GreedyML: A Parallel Algorithm for Maximizing Submodular Functions

from arxiv, We have learned that we incorrectly applied Lemma 4.1 in Lemma 4.2. Thus, the proof of Lemma 4.2 is incorrect, and the overall approximation guarantee in Theorem 4.4 we claimed is not right

We describe a parallel approximation algorithm for maximizing monotone submodular functions subject to hereditary constraints on distributed memory multiprocessors. Our work is motivated by the need to solve submodular optimization problems on massive data sets, for practical applications in areas such as data summarization, machine learning, and graph sparsification. Our work builds on the randomized distributed RandGreedI algorithm, proposed by Barbosa, Ene, Nguyen, and Ward (2015). This algorithm computes a distributed solution by randomly partitioning the data among all the processors and then employing a single accumulation step in which all processors send their partial solutions to one processor. However, for large problems, the accumulation step could exceed the memory available on a processor, and the processor which performs the accumulation could become a computational bottleneck. Here, we propose a generalization of the RandGreedI algorithm that employs multiple accumulation steps to reduce the memory required. We analyze the approximation ratio and the time complexity of the algorithm (in the BSP model). We also evaluate the new GreedyML algorithm on three classes of problems, and report results from massive data sets with millions of elements. The results show that the GreedyML algorithm can solve problems where the sequential Greedy and distributed RandGreedI algorithms fail due to memory constraints. For certain computationally intensive problems, the GreedyML algorithm can be faster than the RandGreedI algorithm. The observed approximation quality of the solutions computed by the GreedyML algorithm closely matches those obtained by the RandGreedI algorithm on these problems.

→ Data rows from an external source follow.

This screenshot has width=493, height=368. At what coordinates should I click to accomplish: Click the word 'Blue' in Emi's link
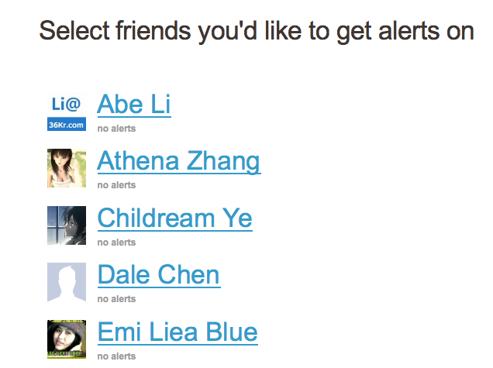click(232, 332)
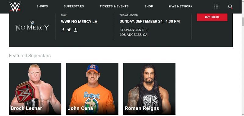This screenshot has height=116, width=244.
Task: Open the Superstars menu
Action: [74, 6]
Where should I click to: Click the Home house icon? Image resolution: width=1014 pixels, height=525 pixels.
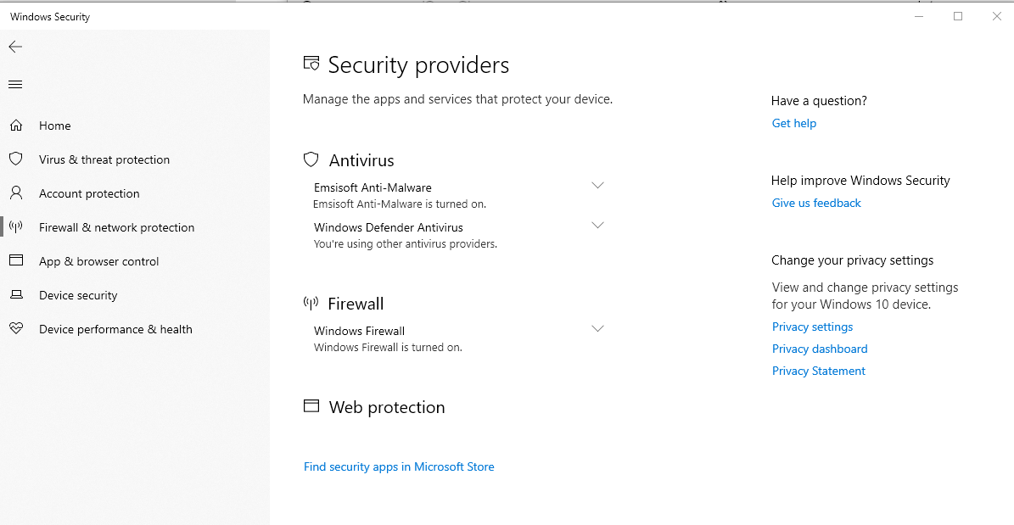coord(15,126)
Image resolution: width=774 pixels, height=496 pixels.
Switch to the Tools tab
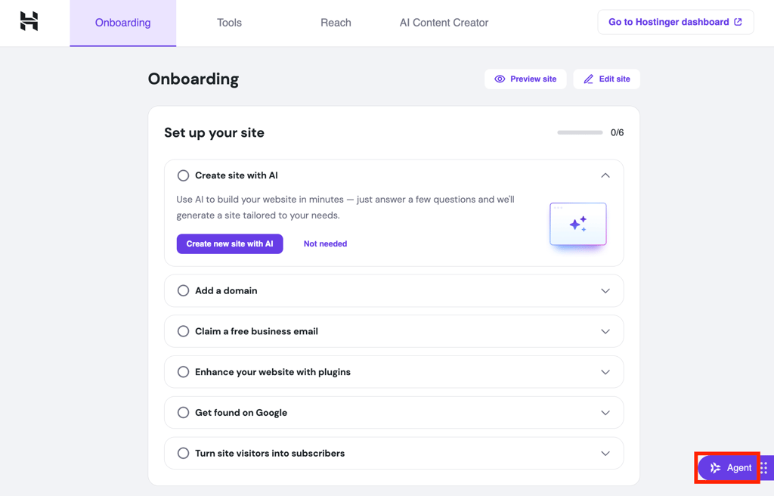(229, 23)
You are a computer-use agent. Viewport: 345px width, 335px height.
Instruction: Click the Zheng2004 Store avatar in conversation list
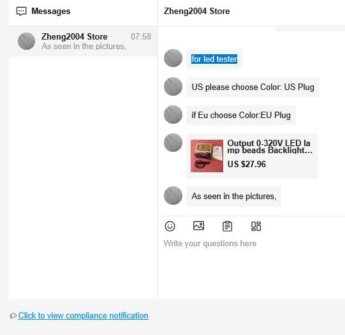click(x=26, y=41)
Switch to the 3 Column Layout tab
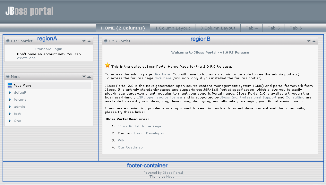This screenshot has width=326, height=185. pos(218,28)
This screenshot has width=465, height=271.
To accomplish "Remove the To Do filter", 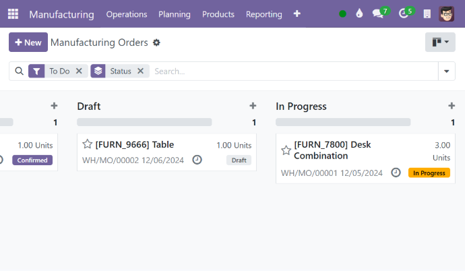I will point(79,71).
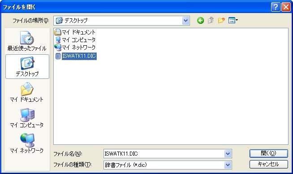Open マイ コンピュータ in the places bar
The width and height of the screenshot is (293, 174).
click(x=27, y=117)
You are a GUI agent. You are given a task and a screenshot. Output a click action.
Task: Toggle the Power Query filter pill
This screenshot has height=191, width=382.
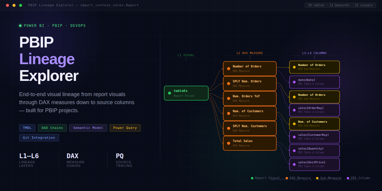[125, 128]
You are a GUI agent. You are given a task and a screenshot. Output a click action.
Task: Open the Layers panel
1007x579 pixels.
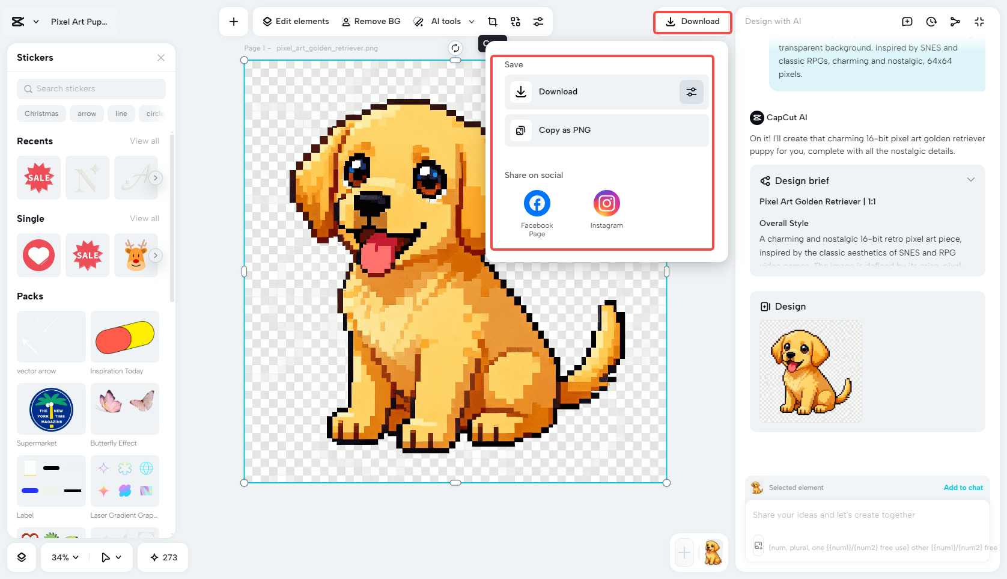pyautogui.click(x=22, y=557)
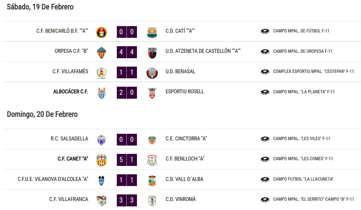Open the C.F. Villafamés team link
The height and width of the screenshot is (210, 361).
pos(70,71)
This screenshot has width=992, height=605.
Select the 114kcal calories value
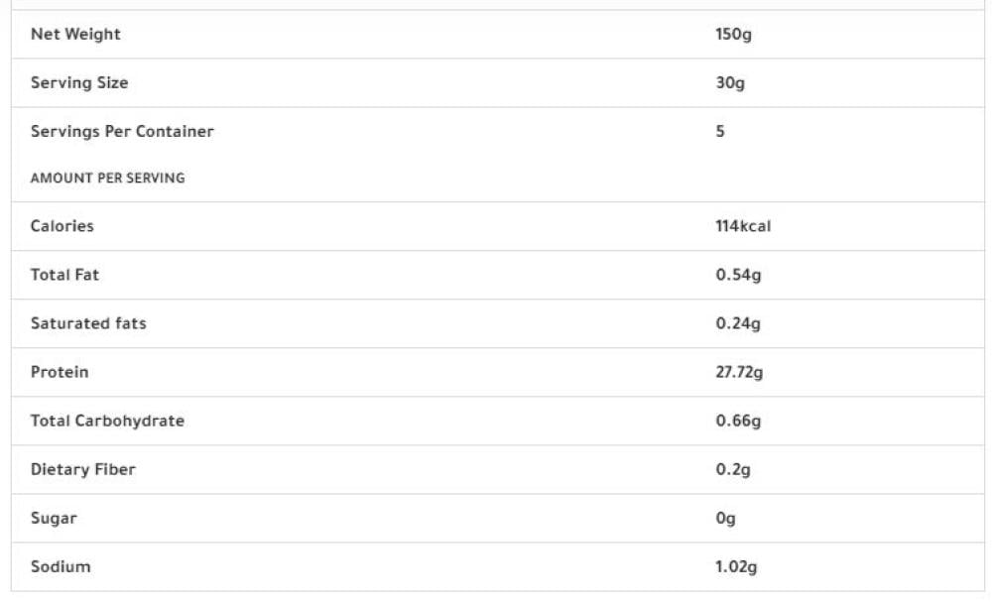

翻译：本文描述了一种在分布式内存多处理器上最大化受遗传约束的单调子模函数的并行近似算法。我们的研究动机源于解决海量数据集上的子模优化问题的需求，其实际应用领域包括数据摘要、机器学习和图稀疏化等。我们的工作建立在Barbosa、Ene、Nguyen和Ward（2015）提出的随机分布式RandGreedI算法基础之上。该算法通过在所有处理器间随机划分数据，然后执行一个单次累积步骤（所有处理器将其部分解发送至一个处理器）来计算分布式解。然而，对于大规模问题，累积步骤可能超出单个处理器的可用内存，且执行累积的处理器可能成为计算瓶颈。本文提出了一种RandGreedI算法的泛化版本，该算法采用多次累积步骤以降低内存需求。我们分析了该算法的近似比和时间复杂度（基于BSP模型）。同时，我们在三类问题上评估了新的GreedyML算法，并报告了在包含数百万元素的海量数据集上的实验结果。结果表明，GreedyML算法能够解决因内存限制导致顺序Greedy算法和分布式RandGreedI算法失效的问题。对于某些计算密集型问题，GreedyML算法的运行速度可能快于RandGreedI算法。实验观察到GreedyML算法所求得的解在近似质量上与此类问题上RandGreedI算法所得结果高度吻合。